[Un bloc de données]
*-*-*
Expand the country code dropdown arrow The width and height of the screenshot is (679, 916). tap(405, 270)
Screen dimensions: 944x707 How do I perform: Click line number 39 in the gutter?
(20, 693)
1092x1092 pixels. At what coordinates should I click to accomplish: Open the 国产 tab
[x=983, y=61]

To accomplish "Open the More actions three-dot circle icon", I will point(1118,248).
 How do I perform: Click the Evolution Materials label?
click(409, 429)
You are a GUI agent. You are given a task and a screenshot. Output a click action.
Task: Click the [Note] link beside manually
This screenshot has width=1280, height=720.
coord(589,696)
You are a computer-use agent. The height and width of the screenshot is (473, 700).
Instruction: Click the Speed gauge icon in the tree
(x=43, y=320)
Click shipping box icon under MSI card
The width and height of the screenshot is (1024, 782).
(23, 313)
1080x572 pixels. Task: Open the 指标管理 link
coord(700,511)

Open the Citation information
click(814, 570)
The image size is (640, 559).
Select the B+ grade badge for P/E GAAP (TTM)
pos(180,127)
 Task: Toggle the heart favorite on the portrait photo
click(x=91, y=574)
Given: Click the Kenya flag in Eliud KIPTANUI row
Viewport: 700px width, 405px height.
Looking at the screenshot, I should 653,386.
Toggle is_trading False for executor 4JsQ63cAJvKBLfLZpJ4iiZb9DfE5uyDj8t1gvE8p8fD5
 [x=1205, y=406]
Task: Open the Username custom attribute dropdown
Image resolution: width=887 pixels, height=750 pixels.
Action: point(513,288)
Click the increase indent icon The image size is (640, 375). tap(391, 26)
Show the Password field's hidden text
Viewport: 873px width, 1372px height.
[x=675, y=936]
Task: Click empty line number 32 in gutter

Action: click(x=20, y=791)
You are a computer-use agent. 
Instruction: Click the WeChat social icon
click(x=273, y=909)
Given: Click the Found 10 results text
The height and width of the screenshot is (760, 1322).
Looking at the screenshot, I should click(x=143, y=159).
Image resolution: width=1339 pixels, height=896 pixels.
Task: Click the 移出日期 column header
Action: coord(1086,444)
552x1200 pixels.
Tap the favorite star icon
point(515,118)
*-*-*
#### ÉNONCÉ
Recopiez mot pour mot, s'il vous plaît, l'ensemble des données ci-dessus, ligne par ligne.

#### CORRIGÉ
Expand the country code dropdown arrow The width and height of the screenshot is (679, 916). tap(405, 270)
Screen dimensions: 944x707 How do I perform: Click line number 39 in the gutter?
(20, 693)
1092x1092 pixels. At what coordinates should I click to accomplish: Open the 国产 tab
[x=983, y=61]

To accomplish "Open the More actions three-dot circle icon", I will point(1118,248).
 How do I perform: Click the Evolution Materials label?
click(409, 429)
You are a GUI agent. You are given a task and a screenshot. Output a click action.
Task: Click the [Note] link beside manually
This screenshot has width=1280, height=720.
coord(589,696)
You are a computer-use agent. The height and width of the screenshot is (473, 700).
Instruction: Click the Speed gauge icon in the tree
(x=43, y=320)
Click shipping box icon under MSI card
The width and height of the screenshot is (1024, 782).
(23, 313)
1080x572 pixels. Task: Open the 指标管理 link
coord(700,511)

Open the Citation information
click(814, 570)
The image size is (640, 559).
Select the B+ grade badge for P/E GAAP (TTM)
pos(180,127)
 Task: Toggle the heart favorite on the portrait photo
click(x=91, y=574)
Given: Click the Kenya flag in Eliud KIPTANUI row
Viewport: 700px width, 405px height.
Looking at the screenshot, I should 653,386.
Toggle is_trading False for executor 4JsQ63cAJvKBLfLZpJ4iiZb9DfE5uyDj8t1gvE8p8fD5
 [x=1205, y=406]
Task: Open the Username custom attribute dropdown
Image resolution: width=887 pixels, height=750 pixels.
Action: point(513,288)
Click the increase indent icon The image size is (640, 375). tap(391, 26)
Show the Password field's hidden text
Viewport: 873px width, 1372px height.
[x=675, y=936]
Task: Click empty line number 32 in gutter

Action: click(x=20, y=791)
You are a computer-use agent. 
Instruction: Click the WeChat social icon
click(x=273, y=909)
Given: Click the Found 10 results text
The height and width of the screenshot is (760, 1322).
Looking at the screenshot, I should click(x=143, y=159).
Image resolution: width=1339 pixels, height=896 pixels.
Task: Click the 移出日期 column header
Action: coord(1086,444)
552x1200 pixels.
Tap the favorite star icon
point(515,118)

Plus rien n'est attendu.